Like pretty much everyone else, I've followed the news from New Orleans with an ever-shifting mix of disbelief, anguish, concern, and outrage. I still can't get my mind around the magnitude of the loss--a disaster of this size is beyond imagining, I believe. Sure, we've seen massive disasters in summer popcorn films time and again... but in some way, that has almost inured us to the real thing.
I've found myself moved time again by the little stories, the human tragedies that I can comprehend. The man who sat despondently by the corpse of his wife, who had died because the medicines she needed could not be acqired. The e-mail from a woman desperately searching for any news about a lost family member--an e-mail that ended with the humble statement that hinted at an underlying ocean of fear and grief: "we are so worried." The photos of parents trying to comfort children whose lives won't return to normal for years. The woman stumbling as she enters a shelter--stumbling because she's looking upwards, rather than at the ground, at the only home she's likely to know for a short while.
But one man's words helped me to envision a bit more what he was seeing. "I was on the roof of a three-story building," he said, "and as far as I could see in every direction, it was like the world had been turned upside down." After that, i went walking this morning, and as I crested a hill, I took a minute to look in every direction, and to try to imagine if the destruction and suffering I saw in those television pictures were repeated over and over again as far as the eye could see. Every house, flooded or damaged or collapsed or gone entirely... trees uprooted... cars tossed about, or standing in filthy water... corpses haphazardly scattered here and there, yet unrecovered...
Hieronymous Bosch could not depict more human misery and suffering than these men and women and children have seen for the past week.

▶ What to produce
Reproduce the entire passage about New Orleans word for word, from its first sentence through its last. You will not need the rows that follow.

▶ Material shown
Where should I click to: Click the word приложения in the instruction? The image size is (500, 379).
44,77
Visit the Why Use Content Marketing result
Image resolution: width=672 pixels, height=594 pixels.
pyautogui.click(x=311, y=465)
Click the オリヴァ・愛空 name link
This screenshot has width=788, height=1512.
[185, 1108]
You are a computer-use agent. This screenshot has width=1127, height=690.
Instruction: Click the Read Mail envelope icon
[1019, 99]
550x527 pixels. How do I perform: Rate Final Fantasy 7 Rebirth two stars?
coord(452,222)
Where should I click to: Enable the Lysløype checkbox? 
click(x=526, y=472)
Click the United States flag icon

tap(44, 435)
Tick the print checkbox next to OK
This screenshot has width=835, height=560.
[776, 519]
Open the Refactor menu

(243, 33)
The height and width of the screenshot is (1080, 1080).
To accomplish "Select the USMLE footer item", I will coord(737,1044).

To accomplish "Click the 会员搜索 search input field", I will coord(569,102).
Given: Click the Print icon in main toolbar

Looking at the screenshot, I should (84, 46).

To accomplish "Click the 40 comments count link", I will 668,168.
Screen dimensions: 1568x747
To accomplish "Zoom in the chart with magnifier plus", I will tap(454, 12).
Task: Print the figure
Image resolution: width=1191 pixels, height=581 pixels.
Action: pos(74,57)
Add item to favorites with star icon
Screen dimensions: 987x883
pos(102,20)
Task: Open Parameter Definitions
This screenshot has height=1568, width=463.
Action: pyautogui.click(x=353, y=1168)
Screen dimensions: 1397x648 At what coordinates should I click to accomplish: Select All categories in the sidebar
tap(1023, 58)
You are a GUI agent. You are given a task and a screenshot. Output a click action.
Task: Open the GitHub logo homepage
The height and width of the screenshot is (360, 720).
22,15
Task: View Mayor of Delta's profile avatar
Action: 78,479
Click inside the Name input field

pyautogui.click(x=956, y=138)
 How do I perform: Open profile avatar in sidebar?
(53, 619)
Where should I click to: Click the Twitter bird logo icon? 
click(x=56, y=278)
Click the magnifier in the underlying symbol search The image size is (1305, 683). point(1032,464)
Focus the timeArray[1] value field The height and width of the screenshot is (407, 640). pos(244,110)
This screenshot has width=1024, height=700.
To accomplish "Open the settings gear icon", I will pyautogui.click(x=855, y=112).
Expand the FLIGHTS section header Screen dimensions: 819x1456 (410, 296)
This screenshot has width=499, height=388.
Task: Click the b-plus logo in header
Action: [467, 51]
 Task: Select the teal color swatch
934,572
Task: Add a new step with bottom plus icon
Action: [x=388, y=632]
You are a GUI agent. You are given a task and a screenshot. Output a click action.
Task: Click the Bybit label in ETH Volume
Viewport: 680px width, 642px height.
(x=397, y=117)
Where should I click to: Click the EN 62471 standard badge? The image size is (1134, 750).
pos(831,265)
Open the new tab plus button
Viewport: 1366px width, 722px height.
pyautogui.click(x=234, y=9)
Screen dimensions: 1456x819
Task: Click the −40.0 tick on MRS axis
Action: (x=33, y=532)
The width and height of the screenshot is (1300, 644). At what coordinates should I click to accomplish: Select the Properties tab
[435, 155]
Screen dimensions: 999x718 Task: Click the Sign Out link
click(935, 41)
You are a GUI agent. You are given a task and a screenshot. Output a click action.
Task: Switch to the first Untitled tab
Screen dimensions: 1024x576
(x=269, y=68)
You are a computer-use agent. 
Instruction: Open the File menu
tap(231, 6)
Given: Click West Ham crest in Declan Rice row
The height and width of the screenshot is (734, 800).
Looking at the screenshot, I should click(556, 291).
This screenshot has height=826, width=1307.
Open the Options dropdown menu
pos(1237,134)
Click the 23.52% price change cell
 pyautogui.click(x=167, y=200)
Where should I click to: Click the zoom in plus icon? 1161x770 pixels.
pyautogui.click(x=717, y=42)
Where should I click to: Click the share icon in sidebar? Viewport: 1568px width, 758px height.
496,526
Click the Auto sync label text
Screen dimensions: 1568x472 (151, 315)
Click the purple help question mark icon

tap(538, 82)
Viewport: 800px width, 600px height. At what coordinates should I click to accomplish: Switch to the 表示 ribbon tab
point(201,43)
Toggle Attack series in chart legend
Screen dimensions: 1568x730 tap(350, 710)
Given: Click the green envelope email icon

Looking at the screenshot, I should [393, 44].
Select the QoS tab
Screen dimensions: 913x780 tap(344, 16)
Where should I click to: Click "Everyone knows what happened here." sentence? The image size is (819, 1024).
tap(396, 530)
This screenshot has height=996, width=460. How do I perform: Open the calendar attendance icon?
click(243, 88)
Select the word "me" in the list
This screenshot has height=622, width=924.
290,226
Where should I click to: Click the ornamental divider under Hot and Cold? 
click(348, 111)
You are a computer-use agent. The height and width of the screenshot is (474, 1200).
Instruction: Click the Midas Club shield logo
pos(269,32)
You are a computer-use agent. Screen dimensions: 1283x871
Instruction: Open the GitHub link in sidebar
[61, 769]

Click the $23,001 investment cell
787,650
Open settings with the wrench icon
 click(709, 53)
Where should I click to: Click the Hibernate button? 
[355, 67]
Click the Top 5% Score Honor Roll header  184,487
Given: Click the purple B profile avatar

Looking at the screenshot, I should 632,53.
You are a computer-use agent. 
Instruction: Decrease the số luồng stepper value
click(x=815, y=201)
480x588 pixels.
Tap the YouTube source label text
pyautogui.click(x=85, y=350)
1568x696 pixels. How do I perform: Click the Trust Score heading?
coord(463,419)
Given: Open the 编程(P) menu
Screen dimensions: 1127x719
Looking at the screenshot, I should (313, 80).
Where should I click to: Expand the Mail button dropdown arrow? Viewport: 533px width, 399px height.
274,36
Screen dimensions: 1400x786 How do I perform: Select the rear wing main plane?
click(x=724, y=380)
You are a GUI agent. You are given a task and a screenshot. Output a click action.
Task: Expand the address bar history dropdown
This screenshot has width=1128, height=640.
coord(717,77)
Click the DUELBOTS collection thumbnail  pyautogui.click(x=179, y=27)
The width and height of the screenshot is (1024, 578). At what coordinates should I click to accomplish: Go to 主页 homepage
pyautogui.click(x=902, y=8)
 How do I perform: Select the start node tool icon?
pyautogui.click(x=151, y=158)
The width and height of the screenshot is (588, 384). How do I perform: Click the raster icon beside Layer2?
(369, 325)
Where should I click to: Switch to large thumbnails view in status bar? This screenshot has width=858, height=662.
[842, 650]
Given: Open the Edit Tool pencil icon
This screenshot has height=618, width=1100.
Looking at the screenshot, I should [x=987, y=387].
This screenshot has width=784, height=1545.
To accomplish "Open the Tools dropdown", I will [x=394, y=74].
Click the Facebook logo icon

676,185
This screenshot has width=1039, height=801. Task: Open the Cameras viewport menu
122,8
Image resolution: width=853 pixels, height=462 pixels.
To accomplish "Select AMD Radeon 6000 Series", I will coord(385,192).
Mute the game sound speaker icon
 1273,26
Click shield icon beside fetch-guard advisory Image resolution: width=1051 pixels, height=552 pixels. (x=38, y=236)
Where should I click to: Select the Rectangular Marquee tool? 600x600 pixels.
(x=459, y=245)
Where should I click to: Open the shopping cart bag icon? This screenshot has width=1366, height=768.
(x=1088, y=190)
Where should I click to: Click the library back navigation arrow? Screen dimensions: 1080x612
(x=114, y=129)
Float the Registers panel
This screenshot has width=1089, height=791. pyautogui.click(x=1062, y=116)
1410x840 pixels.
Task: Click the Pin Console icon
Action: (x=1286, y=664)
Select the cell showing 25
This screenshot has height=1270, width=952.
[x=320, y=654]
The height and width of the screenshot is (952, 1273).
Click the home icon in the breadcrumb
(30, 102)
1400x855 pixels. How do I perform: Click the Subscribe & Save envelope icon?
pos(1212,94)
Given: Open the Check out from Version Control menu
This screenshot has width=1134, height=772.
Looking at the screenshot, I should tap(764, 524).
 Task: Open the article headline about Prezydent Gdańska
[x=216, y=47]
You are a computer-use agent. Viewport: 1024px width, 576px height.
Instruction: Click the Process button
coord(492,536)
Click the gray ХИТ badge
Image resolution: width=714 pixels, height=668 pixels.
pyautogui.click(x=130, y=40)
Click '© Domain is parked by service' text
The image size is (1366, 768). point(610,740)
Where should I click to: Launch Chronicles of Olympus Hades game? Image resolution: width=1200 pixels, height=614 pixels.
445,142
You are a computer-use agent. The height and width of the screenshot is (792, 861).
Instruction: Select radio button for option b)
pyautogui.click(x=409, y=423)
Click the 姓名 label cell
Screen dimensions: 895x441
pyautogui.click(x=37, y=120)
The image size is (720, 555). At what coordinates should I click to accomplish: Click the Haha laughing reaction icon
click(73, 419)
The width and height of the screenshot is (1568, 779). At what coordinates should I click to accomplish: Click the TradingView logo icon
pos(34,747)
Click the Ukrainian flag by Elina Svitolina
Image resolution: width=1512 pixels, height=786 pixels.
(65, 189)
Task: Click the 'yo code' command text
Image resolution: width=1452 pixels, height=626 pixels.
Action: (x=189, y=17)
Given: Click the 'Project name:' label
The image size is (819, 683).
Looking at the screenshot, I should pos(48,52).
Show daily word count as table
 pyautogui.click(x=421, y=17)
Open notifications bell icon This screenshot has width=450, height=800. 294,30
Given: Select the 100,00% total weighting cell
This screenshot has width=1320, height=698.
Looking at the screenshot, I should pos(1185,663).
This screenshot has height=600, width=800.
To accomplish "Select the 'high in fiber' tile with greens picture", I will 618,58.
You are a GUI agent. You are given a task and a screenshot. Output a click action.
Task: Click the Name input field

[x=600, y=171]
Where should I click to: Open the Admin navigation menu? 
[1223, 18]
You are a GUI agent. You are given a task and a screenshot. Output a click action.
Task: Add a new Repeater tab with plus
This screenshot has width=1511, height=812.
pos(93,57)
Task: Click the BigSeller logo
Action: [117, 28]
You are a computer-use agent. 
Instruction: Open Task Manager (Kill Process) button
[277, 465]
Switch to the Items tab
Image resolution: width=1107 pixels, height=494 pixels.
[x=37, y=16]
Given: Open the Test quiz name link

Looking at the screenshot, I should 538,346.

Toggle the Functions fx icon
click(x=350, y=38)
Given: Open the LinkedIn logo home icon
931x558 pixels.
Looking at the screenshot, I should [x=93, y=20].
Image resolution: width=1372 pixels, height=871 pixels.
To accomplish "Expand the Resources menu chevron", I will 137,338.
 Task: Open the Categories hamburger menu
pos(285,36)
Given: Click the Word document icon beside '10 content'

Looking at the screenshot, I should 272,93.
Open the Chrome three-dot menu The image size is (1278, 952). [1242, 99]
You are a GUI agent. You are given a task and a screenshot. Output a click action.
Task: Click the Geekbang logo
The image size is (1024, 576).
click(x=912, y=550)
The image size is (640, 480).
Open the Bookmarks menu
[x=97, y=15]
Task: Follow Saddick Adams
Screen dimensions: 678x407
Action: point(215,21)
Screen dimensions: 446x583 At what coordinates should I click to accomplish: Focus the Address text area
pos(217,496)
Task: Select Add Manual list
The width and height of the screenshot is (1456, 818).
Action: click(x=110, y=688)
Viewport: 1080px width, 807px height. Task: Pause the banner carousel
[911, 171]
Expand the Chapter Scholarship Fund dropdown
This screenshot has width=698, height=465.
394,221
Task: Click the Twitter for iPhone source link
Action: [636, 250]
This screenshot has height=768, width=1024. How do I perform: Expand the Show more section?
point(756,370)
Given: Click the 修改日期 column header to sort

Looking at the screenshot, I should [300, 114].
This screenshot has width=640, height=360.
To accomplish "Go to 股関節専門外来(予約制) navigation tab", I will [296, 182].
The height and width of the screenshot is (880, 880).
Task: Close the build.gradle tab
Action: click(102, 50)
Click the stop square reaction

▶ Result below
Like pretty much everyone else, I've followed the news from New Orleans with an ever-shifting mix of disbelief, anguish, concern, and outrage. I still can't get my mind around the magnitude of the loss--a disaster of this size is beyond imagining, I believe. Sure, we've seen massive disasters in summer popcorn films time and again... but in some way, that has almost inured us to the real thing.
I've found myself moved time again by the little stories, the human tragedies that I can comprehend. The man who sat despondently by the corpse of his wife, who had died because the medicines she needed could not be acqired. The e-mail from a woman desperately searching for any news about a lost family member--an e-mail that ended with the humble statement that hinted at an underlying ocean of fear and grief: "we are so worried." The photos of parents trying to comfort children whose lives won't return to normal for years. The woman stumbling as she enters a shelter--stumbling because she's looking upwards, rather than at the ground, at the only home she's likely to know for a short while.
But one man's words helped me to envision a bit more what he was seeing. "I was on the roof of a three-story building," he said, "and as far as I could see in every direction, it was like the world had been turned upside down." After that, i went walking this morning, and as I crested a hill, I took a minute to look in every direction, and to try to imagine if the destruction and suffering I saw in those television pictures were repeated over and over again as far as the eye could see. Every house, flooded or damaged or collapsed or gone entirely... trees uprooted... cars tossed about, or standing in filthy water... corpses haphazardly scattered here and there, yet unrecovered...
Hieronymous Bosch could not depict more human misery and suffering than these men and women and children have seen for the past week.